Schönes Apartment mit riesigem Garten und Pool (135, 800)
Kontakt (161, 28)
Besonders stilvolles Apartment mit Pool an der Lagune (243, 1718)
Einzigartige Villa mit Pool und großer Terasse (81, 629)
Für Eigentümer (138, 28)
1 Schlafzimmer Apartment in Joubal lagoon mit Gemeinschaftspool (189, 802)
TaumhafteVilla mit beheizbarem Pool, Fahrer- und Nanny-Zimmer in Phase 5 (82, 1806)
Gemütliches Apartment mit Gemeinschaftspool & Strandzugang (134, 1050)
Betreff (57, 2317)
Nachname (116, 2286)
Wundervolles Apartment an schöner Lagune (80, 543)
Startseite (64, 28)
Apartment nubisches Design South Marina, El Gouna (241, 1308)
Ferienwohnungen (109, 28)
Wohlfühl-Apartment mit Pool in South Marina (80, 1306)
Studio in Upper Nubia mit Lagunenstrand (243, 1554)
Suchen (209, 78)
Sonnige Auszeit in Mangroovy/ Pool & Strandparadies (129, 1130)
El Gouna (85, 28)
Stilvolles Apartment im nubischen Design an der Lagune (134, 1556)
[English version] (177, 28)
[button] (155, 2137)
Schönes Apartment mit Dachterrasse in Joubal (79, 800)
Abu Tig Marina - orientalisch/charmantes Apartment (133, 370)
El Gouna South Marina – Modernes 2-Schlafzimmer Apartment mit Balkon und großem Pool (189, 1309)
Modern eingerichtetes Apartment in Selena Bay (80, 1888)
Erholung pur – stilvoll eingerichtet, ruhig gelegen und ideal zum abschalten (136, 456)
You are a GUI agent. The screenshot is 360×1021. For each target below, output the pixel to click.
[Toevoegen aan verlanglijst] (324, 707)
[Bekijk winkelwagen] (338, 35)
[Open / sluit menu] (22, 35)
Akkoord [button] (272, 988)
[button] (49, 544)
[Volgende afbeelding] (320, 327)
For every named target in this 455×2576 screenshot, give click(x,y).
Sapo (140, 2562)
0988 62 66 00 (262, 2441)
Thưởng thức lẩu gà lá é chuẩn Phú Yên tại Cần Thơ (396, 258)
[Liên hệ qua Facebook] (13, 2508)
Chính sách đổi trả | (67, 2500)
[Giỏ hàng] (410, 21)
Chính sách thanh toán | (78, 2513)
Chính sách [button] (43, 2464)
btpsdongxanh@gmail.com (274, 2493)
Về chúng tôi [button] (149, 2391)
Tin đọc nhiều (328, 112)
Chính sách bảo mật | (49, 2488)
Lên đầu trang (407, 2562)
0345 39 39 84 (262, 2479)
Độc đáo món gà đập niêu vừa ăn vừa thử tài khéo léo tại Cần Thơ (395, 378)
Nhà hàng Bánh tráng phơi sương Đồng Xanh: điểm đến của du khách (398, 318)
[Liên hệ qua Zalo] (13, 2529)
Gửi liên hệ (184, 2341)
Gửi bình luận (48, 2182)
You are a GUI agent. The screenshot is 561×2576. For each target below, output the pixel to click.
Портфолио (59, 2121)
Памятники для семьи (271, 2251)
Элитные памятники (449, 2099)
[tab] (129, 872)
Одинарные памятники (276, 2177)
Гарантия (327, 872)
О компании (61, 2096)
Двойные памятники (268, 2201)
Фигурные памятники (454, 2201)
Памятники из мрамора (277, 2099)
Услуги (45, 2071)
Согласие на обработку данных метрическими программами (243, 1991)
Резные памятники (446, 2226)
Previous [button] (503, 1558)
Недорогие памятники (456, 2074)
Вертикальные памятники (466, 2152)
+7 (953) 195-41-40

*AIM OF THE TASK:*
Copy the material above back out, exactly as written.

*WRITTEN SOLUTION:*
Schönes Apartment mit riesigem Garten und Pool (135, 800)
Kontakt (161, 28)
Besonders stilvolles Apartment mit Pool an der Lagune (243, 1718)
Einzigartige Villa mit Pool und großer Terasse (81, 629)
Für Eigentümer (138, 28)
1 Schlafzimmer Apartment in Joubal lagoon mit Gemeinschaftspool (189, 802)
TaumhafteVilla mit beheizbarem Pool, Fahrer- und Nanny-Zimmer in Phase 5 (82, 1806)
Gemütliches Apartment mit Gemeinschaftspool & Strandzugang (134, 1050)
Betreff (57, 2317)
Nachname (116, 2286)
Wundervolles Apartment an schöner Lagune (80, 543)
Startseite (64, 28)
Apartment nubisches Design South Marina, El Gouna (241, 1308)
Ferienwohnungen (109, 28)
Wohlfühl-Apartment mit Pool in South Marina (80, 1306)
Studio in Upper Nubia mit Lagunenstrand (243, 1554)
Suchen (209, 78)
Sonnige Auszeit in Mangroovy/ Pool & Strandparadies (129, 1130)
El Gouna (85, 28)
Stilvolles Apartment im nubischen Design an der Lagune (134, 1556)
[English version] (177, 28)
[button] (155, 2137)
Schönes Apartment mit Dachterrasse in Joubal (79, 800)
Abu Tig Marina - orientalisch/charmantes Apartment (133, 370)
El Gouna South Marina – Modernes 2-Schlafzimmer Apartment mit Balkon und großem Pool (189, 1309)
Modern eingerichtetes Apartment in Selena Bay (80, 1888)
Erholung pur – stilvoll eingerichtet, ruhig gelegen und ideal zum abschalten (136, 456)
You are a GUI agent. The screenshot is 360×1021. For each target below, output the pixel to click.
[Toevoegen aan verlanglijst] (324, 707)
[Bekijk winkelwagen] (338, 35)
[Open / sluit menu] (22, 35)
Akkoord [button] (272, 988)
[button] (49, 544)
[Volgende afbeelding] (320, 327)
For every named target in this 455×2576 screenshot, give click(x,y).
Sapo (140, 2562)
0988 62 66 00 (262, 2441)
Thưởng thức lẩu gà lá é chuẩn Phú Yên tại Cần Thơ (396, 258)
[Liên hệ qua Facebook] (13, 2508)
Chính sách đổi trả | (67, 2500)
[Giỏ hàng] (410, 21)
Chính sách thanh toán | (78, 2513)
Chính sách [button] (43, 2464)
btpsdongxanh@gmail.com (274, 2493)
Về chúng tôi [button] (149, 2391)
Tin đọc nhiều (328, 112)
Chính sách bảo mật | (49, 2488)
Lên đầu trang (407, 2562)
0345 39 39 84 (262, 2479)
Độc đáo món gà đập niêu vừa ăn vừa thử tài khéo léo tại Cần Thơ (395, 378)
Nhà hàng Bánh tráng phơi sương Đồng Xanh: điểm đến của du khách (398, 318)
[Liên hệ qua Zalo] (13, 2529)
Gửi liên hệ (184, 2341)
Gửi bình luận (48, 2182)
You are a GUI agent. The screenshot is 561×2576. For each target below, output the pixel to click.
Портфолио (59, 2121)
Памятники для семьи (271, 2251)
Элитные памятники (449, 2099)
[tab] (129, 872)
Одинарные памятники (276, 2177)
Гарантия (327, 872)
О компании (61, 2096)
Двойные памятники (268, 2201)
Фигурные памятники (454, 2201)
Памятники из мрамора (277, 2099)
Услуги (45, 2071)
Согласие на обработку данных метрическими программами (243, 1991)
Резные памятники (446, 2226)
Previous [button] (503, 1558)
Недорогие памятники (456, 2074)
Вертикальные памятники (466, 2152)
+7 (953) 195-41-40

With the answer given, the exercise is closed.